§ WRITTEN EXERCISE A
Reproduce the stretch of the Beatrix Potter essay from "As always, dear" through "a sunny one.", word for word.
§ WRITTEN EXERCISE B
Continue the Beatrix Potter essay, starting after its last sentence.

§ EXTRACTED TEXT
>> Start
As always, dear readers, welcome.

As far as I’ve come to know her, Beatrix Potter (1866-1943)

(with her collie, Skep)

was not one to dwell upon horrors.

And yet, the first of her stories I ever had read to me as a small child filled me with dread, almost from its very opening:

“ ‘Now my dears,’ said old Mrs. Rabbit one morning, ‘you may go into the fields or down the lane, but don’t go into Mr. McGregor’s garden: your Father had an accident there; he was put in a pie by Mrs. McGregor.’ “

This was said so casually, as if being murdered by an angry gardener and then eaten was only “an accident”, that I knew that the story to come was not going to be a sunny one. 

“Flopsy, Mopsy, and Cotton-tail, who were good little bunnies, went down the lane to gather blackberries:”
>> End
§ DATA PROVIDED
>> Start
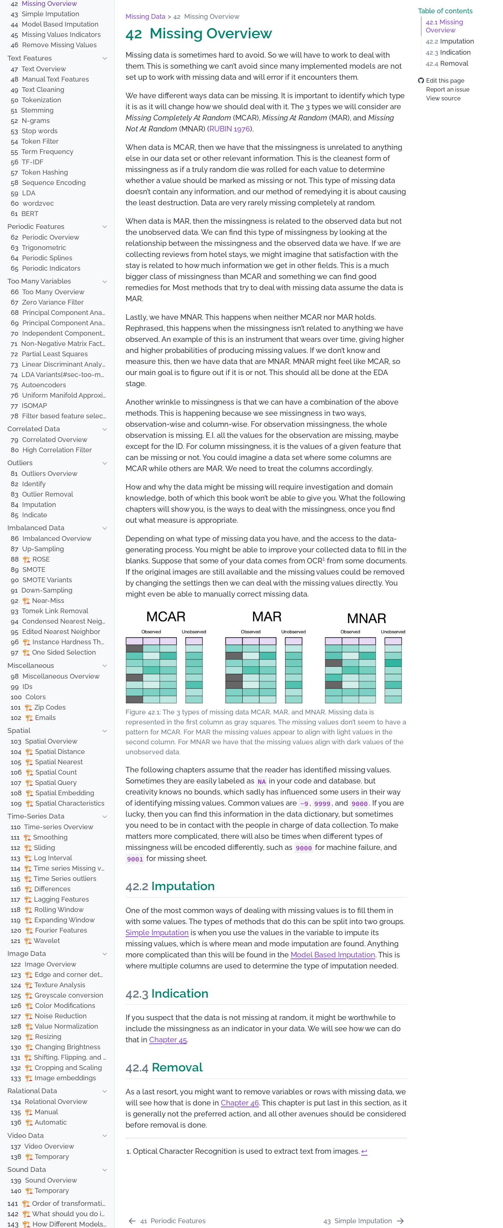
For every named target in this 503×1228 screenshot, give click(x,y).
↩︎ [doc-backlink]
>> End
>> Start
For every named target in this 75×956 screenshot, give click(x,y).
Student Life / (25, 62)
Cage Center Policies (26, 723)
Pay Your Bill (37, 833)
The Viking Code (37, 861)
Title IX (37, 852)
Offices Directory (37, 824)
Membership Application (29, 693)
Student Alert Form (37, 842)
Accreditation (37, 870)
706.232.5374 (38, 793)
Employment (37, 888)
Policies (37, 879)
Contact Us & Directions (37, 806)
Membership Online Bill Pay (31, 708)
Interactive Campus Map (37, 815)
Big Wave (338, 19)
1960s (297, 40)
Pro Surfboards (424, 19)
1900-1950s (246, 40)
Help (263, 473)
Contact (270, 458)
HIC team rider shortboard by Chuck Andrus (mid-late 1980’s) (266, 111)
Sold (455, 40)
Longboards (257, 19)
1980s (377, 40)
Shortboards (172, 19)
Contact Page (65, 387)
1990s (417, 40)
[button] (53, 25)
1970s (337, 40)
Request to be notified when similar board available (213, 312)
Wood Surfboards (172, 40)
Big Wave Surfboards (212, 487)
>> End
§ EXERCISE ANSWER A
As always, dear readers, welcome.

As far as I’ve come to know her, Beatrix Potter (1866-1943)

(with her collie, Skep)

was not one to dwell upon horrors.

And yet, the first of her stories I ever had read to me as a small child filled me with dread, almost from its very opening:

“ ‘Now my dears,’ said old Mrs. Rabbit one morning, ‘you may go into the fields or down the lane, but don’t go into Mr. McGregor’s garden: your Father had an accident there; he was put in a pie by Mrs. McGregor.’ “

This was said so casually, as if being murdered by an angry gardener and then eaten was only “an accident”, that I knew that the story to come was not going to be a sunny one.

§ EXERCISE ANSWER B
Had I been able to read this for myself, that colon after “blackberries” might have tipped me off that something awful was about to happen—

“But Peter, who was very naughty, ran straight away to Mr. McGregor’s garden, and squeezed under the gate!”

You can see already where this is going—towards another “accident” and Peter in a pie.  Fortunately, this doesn’t happen, although Peter, after stuffing himself on Mr. McGregor’s lettuce, French beans, and radishes, is spotted by the dread gardener himself and much of the middle of the story is taken up with his relentless pursuit of Peter, in which Peter loses his shoes, but

“I think he might have got away altogether if he had not unfortunately run into a gooseberry net, and got caught by the large buttons on his jacket. It was a blue jacket with brass buttons, quite new.”

Peter escapes the murderous McGregor, leaving his jacket behind and, eventually, even finds his way home, but, menacingly, the gardener hangs up the lost shoes and jacket “for a scare-crow to frighten the blackbirds”—one wonders what he did with Peter’s father’s clothes!

This is, of course, The Tale of Peter Rabbit,

first published in 1902 and Beatrix Potter’s first successful children’s book,  with 22 more to come, including two nursery rhyme collections, between 1902 and 1930.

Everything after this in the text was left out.